The Proxmox PC keeps all its CTs and 1 VM on the TrueNAS using iSCSI.
The idea behind my setup was that it felt nice that the TrueNAS would handle all the storage heavy lifting - ZFS, RAID etc., while the Proxmox mini PC would be a “compute-only” node that has a naked Proxmox install with some config.
The problem with that is if the TrueNAS machine loses power or is restarted, the Proxmox CTs/VMs switch their filesystem to read-only and stop responding to requests. This is because the iSCSI connection is interrupted. When the TrueNAS is back online, Proxmox doesn’t make any attempt to restart the VMs/CTs - they’d still be broken.
It’s annoying to me to have to VPN to the Proxmox web ui and wait 15 minutes until all the CTs/VMs are restarted and now again functioning on the “alive” iSCSI connection.
I was wondering what are my options here to remove the dependency chain?
I’m really into the idea of decomissioning the Proxmox node because I’m scared I won’t be able to (over VPN) change the power state of the machine if something goes wrong, since it only has vPro and not iSCSI like the TrueNAS machine. By doing that, I’d consolidate the storage and the compute into the TrueNAS machine.
Options I can think of:
- Decomission the Proxmox node and move all Debian VMs/CTs to TrueNAS BSD jails. Is that even possible? Will all my Debian VMs work in BSD?

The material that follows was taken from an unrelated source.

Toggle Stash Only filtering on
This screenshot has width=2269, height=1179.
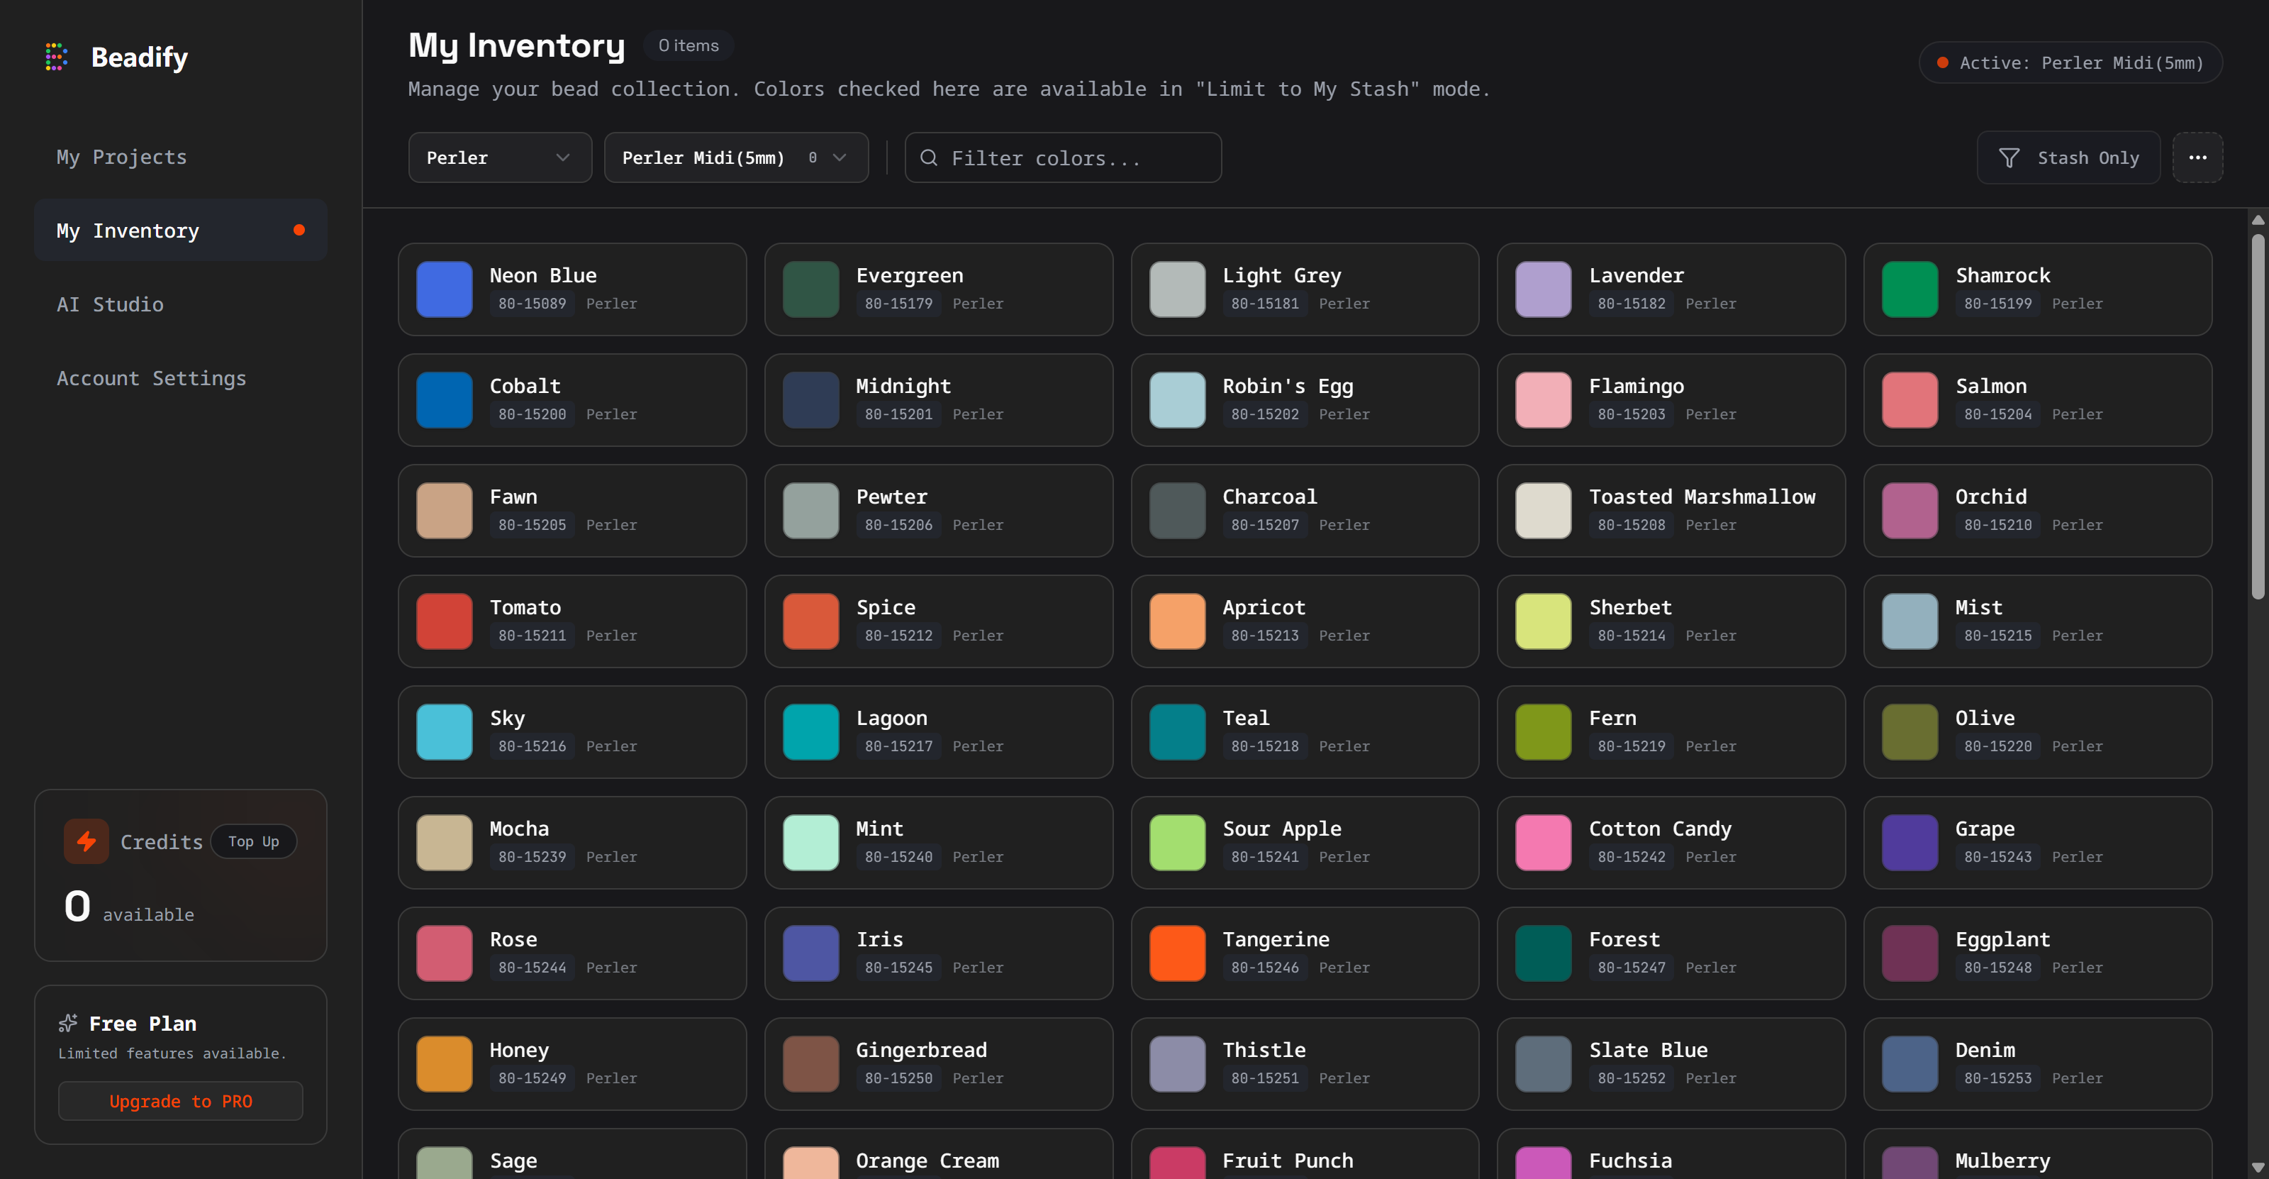pyautogui.click(x=2069, y=157)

- Decomission the Proxmox node, switch TrueNAS Core to TrueNAS Scale and move CTs/VMs to TrueNAS Scale’s Linux VMs
- Keep the Proxmox node and somehow figure out how to get Proxmox to refresh the CTs/VMs on iSCSI connection loss.
- Keep the Proxmox PC, but switch it to iESXI hoping that it handles the iSCSI failure more gracefully
EDIT: I didn’t make it clear at first - TrueNAS stores more data than just VMs - documents, Linux ISOs ™, photos, Syncthing
Thanks for making it clear that iSCSI power down is in fact one of the more grim scenarios, I couldn’t make it out how bad of a situation it is. In an enterprise environment a SAN being down would require some type of incident report.
UPS - as you suggested - would solve most of my problems to be honest.